Sometimes things go your way, and sometimes they don’t.
Sometimes the company hires you, and sometimes they don’t.
Sometimes it rains on a day when you needed sunshine.
Sometimes the cheese on the pizza burns.
I’m really frustrated with the continued hitting of brick walls in our life lately. I feel as though I’ve looked up and suddenly here it is, eight years later. We’ve struggled through so much with startup companies, rundown companies and broken promises that I wonder if life ever gets any easier. Ever.
People often mock my faith as a childish relic or unnecessary fantasisation. Magical thinking which solves nothing. I promise you now, though, that were it not for that magical thinking I would be dead three times over. Because this garbage is just too hard otherwise.
I often feel lately as though nothing goes my way. That’s why the above picture means so much. It’s a photo of my restless dog peeking up at the front seat on our way home from Christmas vacation. That picture was taken on December 27th, 2006. This is the dog for whom we received a probable death sentence on August 18th, 2006. The vet talked to us about possible choices for ‘making him comfortable’ and ‘easing his pain’. Because the x-rays looked like cancer. And the leg swelled like cancer. And bone cancer is a leading cause of death in that breed.
Yet here he is in that picture, four months past the likely date of his death from the cancer that wasn’t. I swear to you I grieved that dog for weeks. Had he been stricken with cancer he would have most likely been dead by mid-October. I pictured getting through Halloween without him barking at trick-or-treaters. I pictured the long car trip to and from Indiana without him clambering over the presents in the back of the car. I listened to songs like ‘Boulder to Birmingham with tears streaming down my face as I got used to the idea of our inevitable separation.
But there he is, in that picture in the back of the car. Alive and well and bored to tears as we gas up the car in Elizabethtown. And today he ran around my backyard in fits of springtime joy, bouncing all over the grass.

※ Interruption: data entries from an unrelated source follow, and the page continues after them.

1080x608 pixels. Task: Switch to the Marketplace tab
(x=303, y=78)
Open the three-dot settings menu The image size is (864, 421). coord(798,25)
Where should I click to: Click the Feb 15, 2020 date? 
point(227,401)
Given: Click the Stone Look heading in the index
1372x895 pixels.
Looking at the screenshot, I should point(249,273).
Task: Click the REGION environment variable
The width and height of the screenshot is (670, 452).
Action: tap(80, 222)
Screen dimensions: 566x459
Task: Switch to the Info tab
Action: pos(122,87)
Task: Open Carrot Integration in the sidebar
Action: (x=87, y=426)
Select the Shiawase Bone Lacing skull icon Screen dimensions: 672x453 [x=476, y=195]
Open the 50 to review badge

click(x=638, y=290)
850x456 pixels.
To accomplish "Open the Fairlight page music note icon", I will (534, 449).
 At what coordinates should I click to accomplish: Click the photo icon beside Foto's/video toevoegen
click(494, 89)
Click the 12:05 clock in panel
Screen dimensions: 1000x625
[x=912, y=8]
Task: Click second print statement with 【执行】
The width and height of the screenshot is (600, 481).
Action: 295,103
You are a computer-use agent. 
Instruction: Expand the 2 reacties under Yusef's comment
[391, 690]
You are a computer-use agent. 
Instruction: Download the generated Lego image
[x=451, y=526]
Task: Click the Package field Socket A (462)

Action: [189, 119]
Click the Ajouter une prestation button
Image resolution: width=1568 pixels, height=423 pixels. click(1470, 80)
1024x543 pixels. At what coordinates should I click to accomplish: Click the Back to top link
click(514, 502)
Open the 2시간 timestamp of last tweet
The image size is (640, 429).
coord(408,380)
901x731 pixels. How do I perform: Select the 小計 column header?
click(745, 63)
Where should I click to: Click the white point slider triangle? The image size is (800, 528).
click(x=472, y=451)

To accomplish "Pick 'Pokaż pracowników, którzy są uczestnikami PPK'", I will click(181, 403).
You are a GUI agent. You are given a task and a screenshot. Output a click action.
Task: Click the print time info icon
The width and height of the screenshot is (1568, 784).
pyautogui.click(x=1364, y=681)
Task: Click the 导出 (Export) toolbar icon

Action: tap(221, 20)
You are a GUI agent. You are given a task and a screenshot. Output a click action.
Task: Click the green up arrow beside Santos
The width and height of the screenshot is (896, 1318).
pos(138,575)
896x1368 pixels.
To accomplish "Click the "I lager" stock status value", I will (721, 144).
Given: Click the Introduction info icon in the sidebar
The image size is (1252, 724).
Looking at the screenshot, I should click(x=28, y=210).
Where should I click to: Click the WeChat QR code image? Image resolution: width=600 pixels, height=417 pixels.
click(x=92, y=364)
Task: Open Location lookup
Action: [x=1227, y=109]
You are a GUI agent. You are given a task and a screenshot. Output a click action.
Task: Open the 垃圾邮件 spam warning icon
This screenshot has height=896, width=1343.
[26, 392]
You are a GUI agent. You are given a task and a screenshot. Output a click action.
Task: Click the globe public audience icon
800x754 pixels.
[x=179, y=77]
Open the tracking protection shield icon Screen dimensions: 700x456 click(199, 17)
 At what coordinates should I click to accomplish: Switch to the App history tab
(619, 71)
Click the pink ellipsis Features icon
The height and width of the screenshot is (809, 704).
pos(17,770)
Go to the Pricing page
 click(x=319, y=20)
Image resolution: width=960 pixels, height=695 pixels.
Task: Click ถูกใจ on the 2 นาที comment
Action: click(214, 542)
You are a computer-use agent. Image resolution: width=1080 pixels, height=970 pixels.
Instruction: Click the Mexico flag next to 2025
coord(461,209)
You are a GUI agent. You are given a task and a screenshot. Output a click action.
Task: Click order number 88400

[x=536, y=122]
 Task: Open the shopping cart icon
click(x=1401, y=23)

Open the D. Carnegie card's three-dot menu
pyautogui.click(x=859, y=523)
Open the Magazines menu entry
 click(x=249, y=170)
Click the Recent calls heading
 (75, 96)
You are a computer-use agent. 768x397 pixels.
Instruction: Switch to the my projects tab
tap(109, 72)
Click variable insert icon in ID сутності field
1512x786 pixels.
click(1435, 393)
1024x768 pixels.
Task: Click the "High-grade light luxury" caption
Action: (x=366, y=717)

So I guess sometimes things go your way. And sometimes God is kind.










Sometimes I mock your faith.
Sometimes I turn you on to Boulder to Birmingham.
It all evens out in the long run.
[...] 28th, 2007 — Slartibartfast I get up this morning, and the very first things I see are this, and this . I sometimes wonder why God gave me two or three extra helpings of empathy. [...]
Yes, that is true.
But you aren’t the only one who mocks my faith. So you get a pass for the whole ‘Boulder to Birmingham’ thing.
Although now I can never hear the song without thinking of my dog. Not what Emmylou & Co. were going for, I’m sure.
Emmylou is quite the dog lover and that song is about death. She wrote it about Gram Parsons.
Let them mock our faith, Kat. This is why we can have joy in the face of crap. We all have crap of various degrees in life. I don’t see how people make it through without belief in something. I sure wouldn’t be standing up straight if I didn’t have it. They’d have checked me into Parthenon Pavillion long ago.
Terry’s mother has been diagnosed with uterine cancer. We don’t know how it’s going to turn out. It might turn out perfect, it might not. It’s scary, but, like I was telling the kids, either way, God will give us what we need to deal with whatever happens. If we didn’t believe and know from experience that were the case, we’d be a wreck today.
Remember what Anne Lamott said about Jesus in a dog suit?
That’s your boy, right there?
Gah. Punctuation will be the death of me.
It should say: “That’s your boy, right there.”
Sista, that’s interesting about Emmylou and Gram Parsons. I’m woefully ignorant about all things country music.
I’m so sorry about Terry’s mother. She’ll be in my prayers.
And yes, faith is what gets you though.
Grandefille, that’s a very excellent way of putting it.
Kitty,
Check September 5, 2005 on your old blog.
Ahh, memories.
I wasn’t doubting you. I must not have worded it right. I readily admit that I’d never heard that song before you. What I meant to communicate is that you may mock my faith but coming from you it’s not a big deal because, well, you’re you and all. For every potentially annoying thing you may do, you do about 5 cool things. And so you’re cool in my book.
But I can’t believe that whole deal was already in 2005.
Time is weird.
Didn’t think you were doubting.
Rather, wanted to note that ain’t it funny how time slips away.
Funny.
Or creepy.
Haven’t decided yet which.
He has the most lovable face, your Gift From God!! I just want to hug him and hold him. Such a sweet face!! He’s beautiful.
Recently a friend used the phrase “the ambiguity that is life;” that uncertainty that makes life both so exilerating and maddening all at once. I think that rather sums it up. There are times when I scream out that it sucks and that I want unequivocalness. But it’s also that uncertainty that creates anticipation and excitement in life. I guess you can’t have one without the other….
What an adorable face. I’m crazy about him. He looks like a good dog. And very similar in coloring to my young ones’ brother, who was the only one of the litter I sent to a new home (and have missed ever since).